EXTRACTED DATA ->

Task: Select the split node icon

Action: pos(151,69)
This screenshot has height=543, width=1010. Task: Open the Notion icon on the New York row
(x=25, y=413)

==

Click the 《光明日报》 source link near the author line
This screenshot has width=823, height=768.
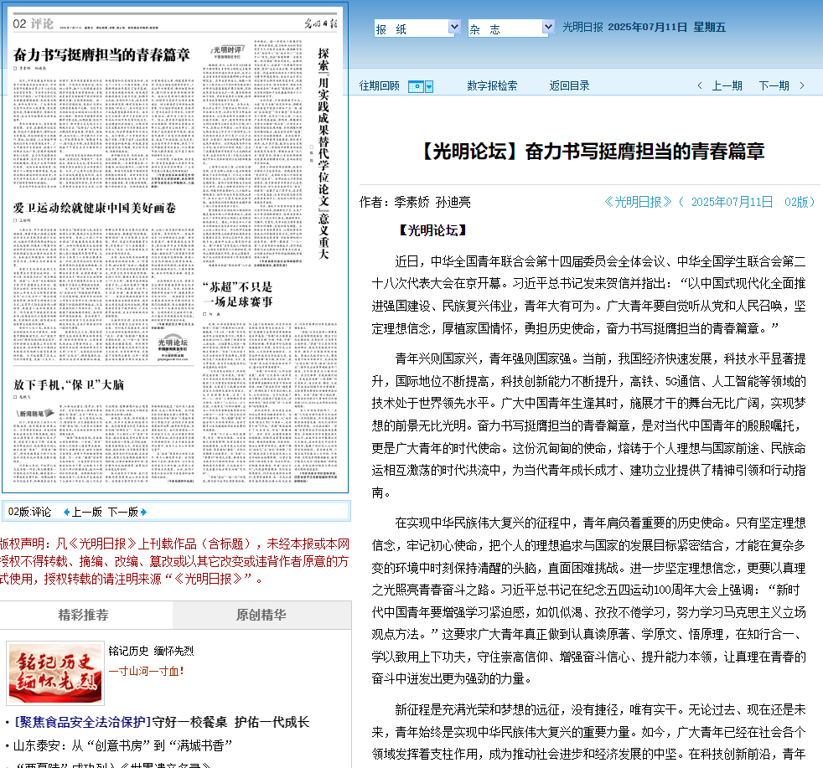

GOAL OF THE EXERCISE ->
What you give back should be exactly the lines of the data above from the line with "Click the 《光明日报》" through the line with "This screenshot has width=823, height=768.", both of those included, and nothing more.

RESULT ->
Click the 《光明日报》 source link near the author line
This screenshot has width=823, height=768.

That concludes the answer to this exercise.